Directions:
Start with the first line of the material. Repeat each line exactly through the one that contains "This screenshot has height=394, width=517.".

*** Opening Data to process ***

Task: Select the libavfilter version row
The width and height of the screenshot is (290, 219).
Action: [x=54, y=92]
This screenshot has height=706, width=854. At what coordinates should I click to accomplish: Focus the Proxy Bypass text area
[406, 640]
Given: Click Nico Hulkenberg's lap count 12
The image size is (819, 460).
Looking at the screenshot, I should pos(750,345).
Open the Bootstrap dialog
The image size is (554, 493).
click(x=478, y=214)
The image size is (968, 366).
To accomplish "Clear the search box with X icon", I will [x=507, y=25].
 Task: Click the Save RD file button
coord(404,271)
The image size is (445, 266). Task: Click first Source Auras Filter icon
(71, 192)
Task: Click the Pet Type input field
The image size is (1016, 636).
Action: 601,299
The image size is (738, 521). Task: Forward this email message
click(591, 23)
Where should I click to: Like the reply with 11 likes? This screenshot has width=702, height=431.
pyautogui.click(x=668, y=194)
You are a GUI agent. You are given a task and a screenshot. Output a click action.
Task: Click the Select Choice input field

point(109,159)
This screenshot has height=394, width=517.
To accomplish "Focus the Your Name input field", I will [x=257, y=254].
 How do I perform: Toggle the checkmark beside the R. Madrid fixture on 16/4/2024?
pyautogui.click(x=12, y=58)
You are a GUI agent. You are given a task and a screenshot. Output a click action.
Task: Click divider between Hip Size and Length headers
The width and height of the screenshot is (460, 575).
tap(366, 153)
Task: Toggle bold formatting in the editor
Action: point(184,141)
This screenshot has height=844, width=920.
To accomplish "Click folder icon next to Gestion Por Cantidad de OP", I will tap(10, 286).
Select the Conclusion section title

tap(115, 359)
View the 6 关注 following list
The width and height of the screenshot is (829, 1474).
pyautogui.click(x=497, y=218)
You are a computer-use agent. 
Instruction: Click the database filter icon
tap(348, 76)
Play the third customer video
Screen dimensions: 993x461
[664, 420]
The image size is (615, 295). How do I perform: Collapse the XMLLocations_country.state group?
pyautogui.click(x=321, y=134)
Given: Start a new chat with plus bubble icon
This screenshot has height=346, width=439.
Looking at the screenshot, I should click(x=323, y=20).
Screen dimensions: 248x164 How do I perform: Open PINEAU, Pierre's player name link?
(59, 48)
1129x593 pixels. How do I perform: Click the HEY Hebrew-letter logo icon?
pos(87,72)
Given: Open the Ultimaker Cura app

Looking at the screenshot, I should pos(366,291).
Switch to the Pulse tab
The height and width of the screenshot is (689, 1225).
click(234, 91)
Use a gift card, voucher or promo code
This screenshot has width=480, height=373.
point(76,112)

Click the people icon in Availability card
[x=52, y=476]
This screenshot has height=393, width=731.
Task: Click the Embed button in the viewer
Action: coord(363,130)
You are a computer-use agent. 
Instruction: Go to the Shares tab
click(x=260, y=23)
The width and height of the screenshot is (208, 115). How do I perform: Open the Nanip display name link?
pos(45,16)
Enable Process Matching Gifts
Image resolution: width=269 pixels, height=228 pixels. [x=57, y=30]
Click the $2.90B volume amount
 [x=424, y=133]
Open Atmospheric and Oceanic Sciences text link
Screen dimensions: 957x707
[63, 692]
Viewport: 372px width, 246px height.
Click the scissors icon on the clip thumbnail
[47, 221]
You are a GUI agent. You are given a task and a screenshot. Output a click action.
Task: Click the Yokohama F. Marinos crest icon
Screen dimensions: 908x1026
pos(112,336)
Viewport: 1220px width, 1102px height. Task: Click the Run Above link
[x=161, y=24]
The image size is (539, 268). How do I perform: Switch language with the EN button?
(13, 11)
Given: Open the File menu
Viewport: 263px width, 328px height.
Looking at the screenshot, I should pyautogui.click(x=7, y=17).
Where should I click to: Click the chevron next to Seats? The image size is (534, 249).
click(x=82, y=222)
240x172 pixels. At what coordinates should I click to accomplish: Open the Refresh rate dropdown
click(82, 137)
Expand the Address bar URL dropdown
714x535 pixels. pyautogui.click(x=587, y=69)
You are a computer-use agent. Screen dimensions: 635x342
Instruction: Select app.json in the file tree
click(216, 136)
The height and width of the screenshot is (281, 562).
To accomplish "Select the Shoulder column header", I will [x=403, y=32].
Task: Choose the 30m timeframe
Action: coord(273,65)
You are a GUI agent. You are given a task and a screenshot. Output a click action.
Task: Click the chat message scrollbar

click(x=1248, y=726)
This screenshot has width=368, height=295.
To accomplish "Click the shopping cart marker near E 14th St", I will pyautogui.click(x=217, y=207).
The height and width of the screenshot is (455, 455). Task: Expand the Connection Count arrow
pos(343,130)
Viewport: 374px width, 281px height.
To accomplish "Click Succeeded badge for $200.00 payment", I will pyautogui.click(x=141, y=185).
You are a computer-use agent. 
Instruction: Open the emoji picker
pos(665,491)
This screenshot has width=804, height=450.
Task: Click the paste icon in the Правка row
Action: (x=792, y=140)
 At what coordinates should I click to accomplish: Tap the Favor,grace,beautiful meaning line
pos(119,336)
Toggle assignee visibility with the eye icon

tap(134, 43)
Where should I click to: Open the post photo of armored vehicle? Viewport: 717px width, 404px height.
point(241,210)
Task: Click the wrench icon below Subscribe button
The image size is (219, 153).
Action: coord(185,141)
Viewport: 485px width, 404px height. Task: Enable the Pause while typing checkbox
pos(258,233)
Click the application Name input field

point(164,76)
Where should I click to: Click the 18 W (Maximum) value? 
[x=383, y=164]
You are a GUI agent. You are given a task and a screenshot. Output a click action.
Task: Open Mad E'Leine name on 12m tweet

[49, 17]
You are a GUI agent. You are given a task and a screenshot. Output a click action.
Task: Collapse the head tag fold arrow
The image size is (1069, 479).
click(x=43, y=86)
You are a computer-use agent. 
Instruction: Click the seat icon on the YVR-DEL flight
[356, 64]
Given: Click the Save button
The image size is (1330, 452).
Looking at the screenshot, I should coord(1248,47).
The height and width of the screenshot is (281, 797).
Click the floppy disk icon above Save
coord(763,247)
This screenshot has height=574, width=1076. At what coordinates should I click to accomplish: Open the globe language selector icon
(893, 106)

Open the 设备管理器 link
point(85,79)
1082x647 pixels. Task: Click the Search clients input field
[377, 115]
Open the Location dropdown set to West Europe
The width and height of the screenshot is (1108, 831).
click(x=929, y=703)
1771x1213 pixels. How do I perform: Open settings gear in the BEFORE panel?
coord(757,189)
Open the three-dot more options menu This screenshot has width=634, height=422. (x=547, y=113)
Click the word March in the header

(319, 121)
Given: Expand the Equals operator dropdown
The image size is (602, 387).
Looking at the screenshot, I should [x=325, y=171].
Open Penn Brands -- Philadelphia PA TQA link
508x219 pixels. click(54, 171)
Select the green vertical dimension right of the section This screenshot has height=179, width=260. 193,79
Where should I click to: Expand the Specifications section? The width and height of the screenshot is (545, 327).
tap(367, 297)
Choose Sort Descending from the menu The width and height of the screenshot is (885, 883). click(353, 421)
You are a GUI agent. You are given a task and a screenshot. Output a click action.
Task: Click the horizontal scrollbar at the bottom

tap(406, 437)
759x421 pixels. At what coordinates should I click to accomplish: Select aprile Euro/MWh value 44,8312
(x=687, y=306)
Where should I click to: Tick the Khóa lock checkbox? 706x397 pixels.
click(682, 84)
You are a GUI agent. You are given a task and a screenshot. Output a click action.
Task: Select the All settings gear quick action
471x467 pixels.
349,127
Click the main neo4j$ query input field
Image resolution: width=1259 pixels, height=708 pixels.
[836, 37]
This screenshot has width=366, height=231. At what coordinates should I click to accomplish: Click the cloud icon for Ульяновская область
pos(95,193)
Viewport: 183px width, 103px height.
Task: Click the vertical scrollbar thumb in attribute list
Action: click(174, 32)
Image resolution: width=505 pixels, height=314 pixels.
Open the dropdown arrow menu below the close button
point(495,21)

*** Closing Data to process ***

Solution for this exercise:
Task: Select the libavfilter version row
The width and height of the screenshot is (290, 219).
Action: [x=54, y=92]
This screenshot has height=706, width=854. At what coordinates should I click to accomplish: Focus the Proxy Bypass text area
[406, 640]
Given: Click Nico Hulkenberg's lap count 12
The image size is (819, 460).
Looking at the screenshot, I should pos(750,345).
Open the Bootstrap dialog
The image size is (554, 493).
click(x=478, y=214)
The image size is (968, 366).
To accomplish "Clear the search box with X icon", I will [x=507, y=25].
 Task: Click the Save RD file button
coord(404,271)
The image size is (445, 266). Task: Click first Source Auras Filter icon
(71, 192)
Task: Click the Pet Type input field
The image size is (1016, 636).
Action: 601,299
The image size is (738, 521). Task: Forward this email message
click(591, 23)
Where should I click to: Like the reply with 11 likes? This screenshot has width=702, height=431.
pyautogui.click(x=668, y=194)
You are a GUI agent. You are given a task and a screenshot. Output a click action.
Task: Click the Select Choice input field

point(109,159)
This screenshot has height=394, width=517.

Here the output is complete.